**Work task:**
Retype only the lines at the head of the records, first through the one with "Click the Activities", exactly as written.

**Source data:**
......
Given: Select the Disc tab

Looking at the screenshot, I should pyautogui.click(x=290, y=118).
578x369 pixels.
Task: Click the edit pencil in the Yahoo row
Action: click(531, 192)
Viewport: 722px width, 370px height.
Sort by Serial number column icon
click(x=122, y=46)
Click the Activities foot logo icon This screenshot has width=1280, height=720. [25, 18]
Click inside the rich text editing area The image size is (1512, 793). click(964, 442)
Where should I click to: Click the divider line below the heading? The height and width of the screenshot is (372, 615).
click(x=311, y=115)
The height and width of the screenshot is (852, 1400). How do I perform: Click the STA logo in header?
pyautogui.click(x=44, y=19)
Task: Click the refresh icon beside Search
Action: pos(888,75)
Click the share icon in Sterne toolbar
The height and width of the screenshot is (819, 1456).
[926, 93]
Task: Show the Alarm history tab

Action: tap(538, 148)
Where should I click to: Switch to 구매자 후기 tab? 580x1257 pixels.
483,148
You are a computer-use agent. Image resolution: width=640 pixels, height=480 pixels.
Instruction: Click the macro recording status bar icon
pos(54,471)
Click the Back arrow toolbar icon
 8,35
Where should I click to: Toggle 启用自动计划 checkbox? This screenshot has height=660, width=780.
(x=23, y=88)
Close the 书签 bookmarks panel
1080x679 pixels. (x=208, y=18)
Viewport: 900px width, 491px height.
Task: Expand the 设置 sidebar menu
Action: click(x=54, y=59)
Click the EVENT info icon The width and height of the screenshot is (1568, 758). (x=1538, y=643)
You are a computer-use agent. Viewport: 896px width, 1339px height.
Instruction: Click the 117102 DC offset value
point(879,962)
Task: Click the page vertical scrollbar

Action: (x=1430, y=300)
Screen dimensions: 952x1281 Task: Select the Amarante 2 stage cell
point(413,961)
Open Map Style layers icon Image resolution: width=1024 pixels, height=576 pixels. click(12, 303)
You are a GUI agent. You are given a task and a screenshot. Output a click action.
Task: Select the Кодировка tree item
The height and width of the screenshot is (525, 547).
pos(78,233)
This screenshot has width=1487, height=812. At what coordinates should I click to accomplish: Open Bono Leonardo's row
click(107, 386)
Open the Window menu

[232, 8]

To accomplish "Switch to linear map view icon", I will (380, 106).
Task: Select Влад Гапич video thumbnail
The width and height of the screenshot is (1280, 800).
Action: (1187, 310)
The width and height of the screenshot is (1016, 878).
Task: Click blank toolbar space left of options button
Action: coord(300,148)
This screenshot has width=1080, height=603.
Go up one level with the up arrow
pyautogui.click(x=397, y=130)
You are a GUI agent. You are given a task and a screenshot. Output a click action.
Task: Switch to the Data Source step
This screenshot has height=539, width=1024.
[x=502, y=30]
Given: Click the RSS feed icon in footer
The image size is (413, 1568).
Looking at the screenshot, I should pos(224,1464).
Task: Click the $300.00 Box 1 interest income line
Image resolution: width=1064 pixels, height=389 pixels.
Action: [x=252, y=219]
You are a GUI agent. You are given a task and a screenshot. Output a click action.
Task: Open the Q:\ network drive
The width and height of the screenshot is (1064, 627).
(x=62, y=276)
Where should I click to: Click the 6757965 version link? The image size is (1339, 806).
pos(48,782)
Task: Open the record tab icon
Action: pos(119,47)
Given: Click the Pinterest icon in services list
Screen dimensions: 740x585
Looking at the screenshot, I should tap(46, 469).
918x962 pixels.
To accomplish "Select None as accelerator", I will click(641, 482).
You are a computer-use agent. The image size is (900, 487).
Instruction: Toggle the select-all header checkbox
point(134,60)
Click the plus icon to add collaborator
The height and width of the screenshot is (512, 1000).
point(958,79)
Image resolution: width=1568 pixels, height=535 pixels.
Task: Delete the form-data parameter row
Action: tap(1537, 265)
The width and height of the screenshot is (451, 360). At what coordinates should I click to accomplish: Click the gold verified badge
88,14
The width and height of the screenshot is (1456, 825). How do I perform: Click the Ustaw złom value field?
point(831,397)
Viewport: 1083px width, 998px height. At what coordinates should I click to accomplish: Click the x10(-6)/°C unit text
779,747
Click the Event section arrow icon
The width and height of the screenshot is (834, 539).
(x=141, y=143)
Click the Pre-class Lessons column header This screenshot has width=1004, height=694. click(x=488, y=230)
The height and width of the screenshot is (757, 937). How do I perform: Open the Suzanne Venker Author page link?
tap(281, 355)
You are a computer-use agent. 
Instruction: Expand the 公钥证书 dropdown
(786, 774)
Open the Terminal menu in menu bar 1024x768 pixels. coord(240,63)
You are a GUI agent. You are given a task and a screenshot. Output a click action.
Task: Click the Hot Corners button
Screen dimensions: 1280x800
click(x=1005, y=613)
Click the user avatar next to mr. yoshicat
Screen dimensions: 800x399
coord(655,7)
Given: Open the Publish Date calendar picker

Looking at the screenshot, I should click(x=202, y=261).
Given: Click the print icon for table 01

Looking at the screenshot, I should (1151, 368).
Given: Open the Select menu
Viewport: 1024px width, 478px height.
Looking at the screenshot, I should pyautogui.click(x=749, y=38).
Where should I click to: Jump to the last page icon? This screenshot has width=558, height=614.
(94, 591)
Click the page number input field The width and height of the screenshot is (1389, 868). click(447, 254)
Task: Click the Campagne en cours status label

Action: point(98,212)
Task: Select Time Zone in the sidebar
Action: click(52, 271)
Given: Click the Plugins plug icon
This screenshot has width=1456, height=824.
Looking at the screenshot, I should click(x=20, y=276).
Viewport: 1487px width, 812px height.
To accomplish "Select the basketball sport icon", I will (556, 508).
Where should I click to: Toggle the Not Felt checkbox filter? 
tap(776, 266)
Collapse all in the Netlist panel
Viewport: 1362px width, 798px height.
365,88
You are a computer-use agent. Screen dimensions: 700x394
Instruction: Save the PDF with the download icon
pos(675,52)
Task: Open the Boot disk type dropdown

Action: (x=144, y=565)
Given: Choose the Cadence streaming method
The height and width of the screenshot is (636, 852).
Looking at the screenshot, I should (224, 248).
......
**Your response:**
Given: Select the Disc tab

Looking at the screenshot, I should pyautogui.click(x=290, y=118).
578x369 pixels.
Task: Click the edit pencil in the Yahoo row
Action: click(531, 192)
Viewport: 722px width, 370px height.
Sort by Serial number column icon
click(x=122, y=46)
Click the Activities foot logo icon This screenshot has width=1280, height=720. [25, 18]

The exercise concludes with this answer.